▸ Text extract
++++++++++++++++++++
Thursday, August 23, 2012

Appologies

I need to apologize for the formatting of my last post. Difficulties with Blogger made me take a...creative shortcut. I creates the post in another program and then copy/pasted it to Blogger. Then it wouldn't allow me to edit. I may re-post when I get a chance. In the mean time, sorry of you got annoyed!
Be careful out there!

Wednesday, August 22, 2012

Survival Through Knitting


I give you fair warning: this post will have a more somber tone than I will normally employ.
Yesterday marked the two-year anniversary of my nephew's death. I thought this was a good time to delve into this subject.
In days of yore, people knit to survive. They needed thick woolen garments & blankets to survive the bitter winters in wet climes. Betty Higdon from Charles Dicken's Our Mutual Friend subsisted on funds from the sale of her knitting as many poor people did in Victorian England. And through that utility, the art was born.
In these days of central heating and cheap, store-bought sweaters, knitting is less about physical survival. Fewer and fewer people depend on this ancient art for subsistence. However, physical survival is not what I'm thinking of on this day. I'm thinking of how knitting helps people survive emotionally.
Emotions can and do kill. When a person hangs on to anger and resentment, they become more likely to suffer from ulcers and ailments relating to high blood pressure. If we hang on to grief and refuse to deal with it in a healthy way, it can lead to many health problems ranging from migraines to difficulty breathing. These feelings are real and must be dealt with. People have different ways of dealing with emotional turmoil. I knit. I don't know if it's the rhythm or the knowledge that I am making something that will bring a measure of joy to someone's heart, but I find it incredibly soothing.
With all of the joy and hope a new life brings with it, I made my nephew a beautiful blue baby blanket in Knit Picks' Shine Sport. It had sailboats on it and was deliciously soft. When they took his final pictures, he was wrapped in my blanket. This was totally humbling. The only pictures my sister would ever have of her beloved son...and she wanted him wrapped in the banket I made for him. I have that picture above my desk at work with pictures of all my precious nieces and nephews.
++++++++++++++++++++
▸ Items
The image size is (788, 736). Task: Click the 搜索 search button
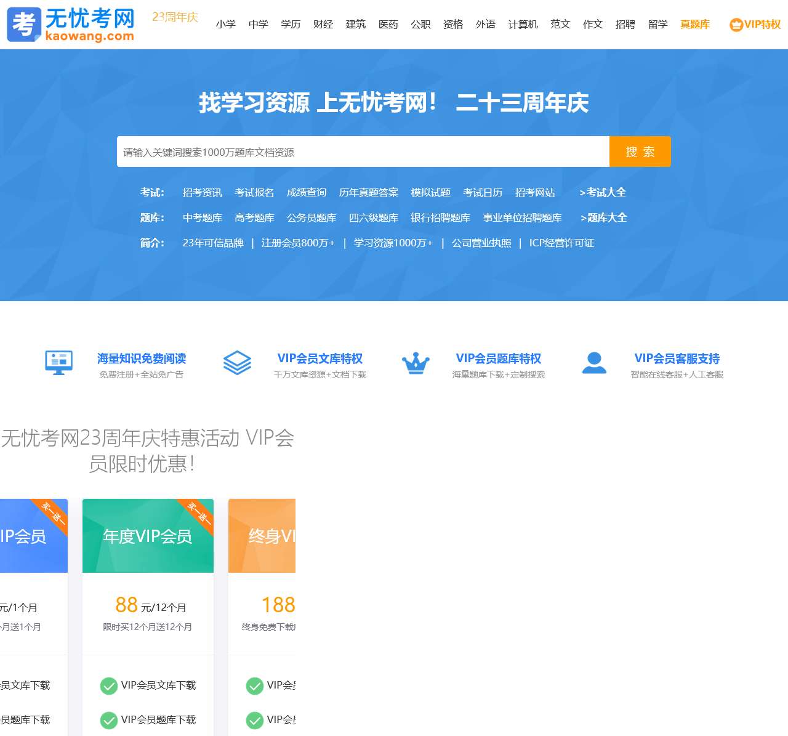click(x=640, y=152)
++++++++++++++++++++
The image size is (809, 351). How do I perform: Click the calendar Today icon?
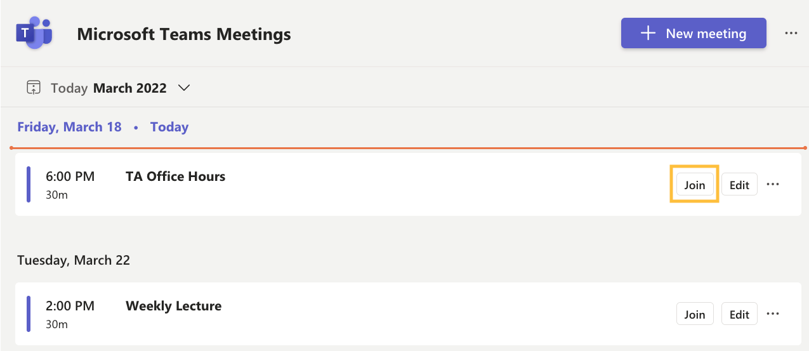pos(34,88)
++++++++++++++++++++
▸ Directive
Answer these questions from the blog text above:
1. What date appears on the post titled "Survival Through Knitting"?
2. Which character from Our Mutual Friend is said to have lived on money from selling her knitting?
3. What yarn did the writer use for the nephew's baby blanket?

▸ Result of the task
1. Wednesday, August 22, 2012.
2. Betty Higdon.
3. Knit Picks' Shine Sport.